Increasing Certainty in Times of Uncertainty

Increasing Certainty in Times of Uncertainty

By Julian Ferguson | Jul 5 2020

Increasing certainty in times of uncertainty

One of the lessons of the COVID 19 pandemic for businesses is that the degree of business uncertainty really can be much higher than even the most radical of scenario planners allowed for. Most disaster planning scenarios imagined the impact would be regional. Few, if any, accounted for a sustained, global impact on their business.

Of course, all businesses have to assume a degree of business certainty; otherwise businesses would never do anything or look beyond a quarterly horizon. Moving forward, businesses will place even more focus on minimising risk or, put another way, on maximising certainty of the desired outcome.

This is especially important in areas such as innovation because adapting business as usual to embrace new opportunities whilst adding customer value and increasing productivity brings with it greater uncertainty and higher potential risk. Of course there is no magic bullet, innovation will always carry significant risk but, few companies get the balance right. This is often the case with technology projects.

Businesses expend considerable time and effort assessing the cost and scale of opportunity/need but only a fraction of the time considering how best to manage and build the technology solution so that it achieves the business outcome. Too much of the focus shifts to short term cost and delivery timescales, which in turn leads to quick fixes and compromises on sustainability and scope. There is too little consideration given to the fact that business requirements are constantly changing as market requirements shift.

Lost in translation

Off-shoring the development work to companies based in India or the Philippines is a popular solution because they are cheaper, usually extremely hard working and more than capable technically. That said, managing remote development teams abroad is a particular skill and adds significant challenge to project managers, owners and stakeholders. Time zone differences, cultural and language differences and sometimes overseas developers understandable lack of familiarity and ability to prioritise technical requirements in an industry or market they are not familiar with, can add significant and usually unforeseen risk. The people, within the client business, tasked with managing the project understand the market, the industry and technical requirements. Where they can struggle is in managing a team of developers half a world away where things may get lost in translation. This is especially the case when other business responsibilities closer to home are vying for attention and take priority. In our experience this is where the greatest risk of failure lies, yet it is a factor that is largely overlooked at the outset.

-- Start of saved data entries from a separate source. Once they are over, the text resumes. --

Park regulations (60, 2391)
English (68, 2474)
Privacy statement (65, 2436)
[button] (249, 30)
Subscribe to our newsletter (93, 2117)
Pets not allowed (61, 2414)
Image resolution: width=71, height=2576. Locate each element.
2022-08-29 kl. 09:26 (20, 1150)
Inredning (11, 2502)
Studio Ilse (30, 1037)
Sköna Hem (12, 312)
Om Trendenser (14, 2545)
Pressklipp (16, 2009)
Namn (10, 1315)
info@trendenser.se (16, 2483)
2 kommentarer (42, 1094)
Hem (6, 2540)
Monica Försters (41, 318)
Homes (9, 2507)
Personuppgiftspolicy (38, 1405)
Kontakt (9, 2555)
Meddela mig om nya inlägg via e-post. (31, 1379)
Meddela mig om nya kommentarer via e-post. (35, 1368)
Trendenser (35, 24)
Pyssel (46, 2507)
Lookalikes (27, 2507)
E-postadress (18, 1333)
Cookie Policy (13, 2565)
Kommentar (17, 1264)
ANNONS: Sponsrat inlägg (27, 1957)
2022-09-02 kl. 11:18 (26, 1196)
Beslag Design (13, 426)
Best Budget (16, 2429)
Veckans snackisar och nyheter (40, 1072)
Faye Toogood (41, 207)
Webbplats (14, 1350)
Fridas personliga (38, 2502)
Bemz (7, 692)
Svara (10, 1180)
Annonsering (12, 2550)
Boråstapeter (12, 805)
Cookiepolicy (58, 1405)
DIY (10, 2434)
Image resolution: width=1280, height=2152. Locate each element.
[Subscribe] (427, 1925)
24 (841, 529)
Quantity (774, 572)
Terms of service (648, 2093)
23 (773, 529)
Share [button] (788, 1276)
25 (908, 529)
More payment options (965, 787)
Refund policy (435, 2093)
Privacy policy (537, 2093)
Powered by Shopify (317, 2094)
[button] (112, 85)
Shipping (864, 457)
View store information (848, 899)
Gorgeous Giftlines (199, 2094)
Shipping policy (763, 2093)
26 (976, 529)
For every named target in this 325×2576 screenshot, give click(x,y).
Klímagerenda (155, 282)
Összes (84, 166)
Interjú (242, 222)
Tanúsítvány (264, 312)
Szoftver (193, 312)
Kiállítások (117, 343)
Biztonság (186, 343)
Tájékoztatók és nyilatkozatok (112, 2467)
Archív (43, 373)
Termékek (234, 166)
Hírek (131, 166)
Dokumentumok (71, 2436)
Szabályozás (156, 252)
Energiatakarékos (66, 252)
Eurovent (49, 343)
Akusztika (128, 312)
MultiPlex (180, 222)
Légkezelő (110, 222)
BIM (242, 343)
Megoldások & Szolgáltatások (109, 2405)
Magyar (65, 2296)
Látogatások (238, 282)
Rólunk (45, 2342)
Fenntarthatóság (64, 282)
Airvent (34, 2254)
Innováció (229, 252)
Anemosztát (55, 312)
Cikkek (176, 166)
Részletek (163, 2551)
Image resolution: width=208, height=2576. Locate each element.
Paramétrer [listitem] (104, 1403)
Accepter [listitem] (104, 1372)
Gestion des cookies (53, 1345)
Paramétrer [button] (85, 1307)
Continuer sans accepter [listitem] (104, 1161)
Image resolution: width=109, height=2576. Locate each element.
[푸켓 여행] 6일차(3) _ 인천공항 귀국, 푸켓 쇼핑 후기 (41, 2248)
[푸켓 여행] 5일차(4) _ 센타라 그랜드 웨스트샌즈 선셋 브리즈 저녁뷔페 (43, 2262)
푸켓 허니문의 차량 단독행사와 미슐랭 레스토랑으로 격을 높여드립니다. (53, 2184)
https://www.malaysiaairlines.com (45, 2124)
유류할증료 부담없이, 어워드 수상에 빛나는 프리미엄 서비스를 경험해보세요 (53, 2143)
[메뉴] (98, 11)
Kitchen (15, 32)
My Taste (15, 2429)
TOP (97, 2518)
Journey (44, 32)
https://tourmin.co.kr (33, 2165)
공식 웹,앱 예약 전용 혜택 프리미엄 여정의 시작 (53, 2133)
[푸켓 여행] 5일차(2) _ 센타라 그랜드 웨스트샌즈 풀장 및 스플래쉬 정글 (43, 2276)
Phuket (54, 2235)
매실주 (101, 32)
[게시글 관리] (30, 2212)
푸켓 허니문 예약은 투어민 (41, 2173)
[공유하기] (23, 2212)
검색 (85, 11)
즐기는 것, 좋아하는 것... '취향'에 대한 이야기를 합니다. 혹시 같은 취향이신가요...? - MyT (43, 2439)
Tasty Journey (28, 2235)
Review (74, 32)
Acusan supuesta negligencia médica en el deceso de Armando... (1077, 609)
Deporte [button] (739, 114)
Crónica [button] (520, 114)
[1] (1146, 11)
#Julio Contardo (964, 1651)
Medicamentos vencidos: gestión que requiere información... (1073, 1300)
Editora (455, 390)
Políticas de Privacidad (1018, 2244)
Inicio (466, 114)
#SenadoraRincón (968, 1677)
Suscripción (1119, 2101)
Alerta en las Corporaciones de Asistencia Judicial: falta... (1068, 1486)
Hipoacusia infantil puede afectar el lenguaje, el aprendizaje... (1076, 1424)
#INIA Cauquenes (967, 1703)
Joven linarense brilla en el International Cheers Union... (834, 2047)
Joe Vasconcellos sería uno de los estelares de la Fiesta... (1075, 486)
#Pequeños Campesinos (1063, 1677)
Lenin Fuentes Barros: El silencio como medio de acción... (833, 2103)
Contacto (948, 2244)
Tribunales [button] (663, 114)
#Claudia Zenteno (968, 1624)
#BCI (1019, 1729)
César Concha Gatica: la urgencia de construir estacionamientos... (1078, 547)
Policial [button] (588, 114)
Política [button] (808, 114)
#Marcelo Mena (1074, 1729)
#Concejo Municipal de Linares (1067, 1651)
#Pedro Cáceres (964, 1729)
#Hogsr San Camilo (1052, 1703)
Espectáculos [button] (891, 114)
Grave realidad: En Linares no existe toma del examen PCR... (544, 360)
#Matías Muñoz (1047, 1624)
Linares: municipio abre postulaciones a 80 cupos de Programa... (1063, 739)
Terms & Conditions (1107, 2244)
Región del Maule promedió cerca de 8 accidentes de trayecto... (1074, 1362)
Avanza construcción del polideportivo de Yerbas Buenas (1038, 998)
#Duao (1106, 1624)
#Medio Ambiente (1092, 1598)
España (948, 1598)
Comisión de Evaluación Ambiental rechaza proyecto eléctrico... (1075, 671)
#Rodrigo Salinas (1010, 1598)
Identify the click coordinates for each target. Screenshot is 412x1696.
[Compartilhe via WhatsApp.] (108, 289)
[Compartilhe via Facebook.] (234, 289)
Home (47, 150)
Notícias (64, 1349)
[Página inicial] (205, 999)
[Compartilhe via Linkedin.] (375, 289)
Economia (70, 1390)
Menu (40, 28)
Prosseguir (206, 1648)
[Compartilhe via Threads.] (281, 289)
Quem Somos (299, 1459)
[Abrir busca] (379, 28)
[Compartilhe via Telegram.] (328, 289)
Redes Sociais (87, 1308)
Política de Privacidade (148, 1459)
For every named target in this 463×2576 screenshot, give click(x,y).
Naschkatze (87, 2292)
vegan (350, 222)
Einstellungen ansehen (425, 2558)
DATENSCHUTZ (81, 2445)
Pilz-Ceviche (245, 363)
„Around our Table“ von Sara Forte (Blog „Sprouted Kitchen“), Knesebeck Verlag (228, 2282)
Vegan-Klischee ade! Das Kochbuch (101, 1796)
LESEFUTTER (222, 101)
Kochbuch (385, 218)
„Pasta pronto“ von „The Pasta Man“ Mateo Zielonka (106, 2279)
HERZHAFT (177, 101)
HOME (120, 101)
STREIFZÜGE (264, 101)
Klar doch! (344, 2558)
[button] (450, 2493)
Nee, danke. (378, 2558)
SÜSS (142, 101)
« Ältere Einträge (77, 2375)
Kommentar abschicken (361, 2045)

It requires specialist expertise to manage large scale technology projects, especially ones covering multiple geographies. Companies mostly overlook or underestimate the significance of this until the whole project is at the point of failure, and they have the benefit of hindsight. Getting outside help from specialist companies with the leadership, project management and technical expertise, minimises the risks of failure. They have the focus and experience to ensure the technical solution delivers the intended business outcomes on time and in full. Bringing in this expertise adds very little cost but vastly increases the likelihood of success.

Technical complexity is not the problem

When you examine the reasons why technology-driven innovation fails, it is not because the technology needed is not there yet, or that the skills were not available. Invariably it is caused by a lack of people with the right mix of leadership skills in the team. Even when the right combination of skills is present, problems still arise. Too often, the business as a whole has insufficient clarity on the end objective as business needs and priorities change along the way. In cases like large government, IT programs the adopted ways of working lack the flexibility and oversight to allow for changes in priorities as business requirements shift over the course of the project.

For most businesses managing large and even small scale technology based innovation is not their core skill. Therefore it is understandable that the skills required to manage and deliver these programs effectively do not usually reside within the company. These skills are a critical component to success in our view. In the drive at the outset to minimise cost of development and maximise the technical capability, the need the specialist leadership, project management and technical oversight skills gets overlooked or ignored. The result is cost overruns, low team morale and even outright project failure.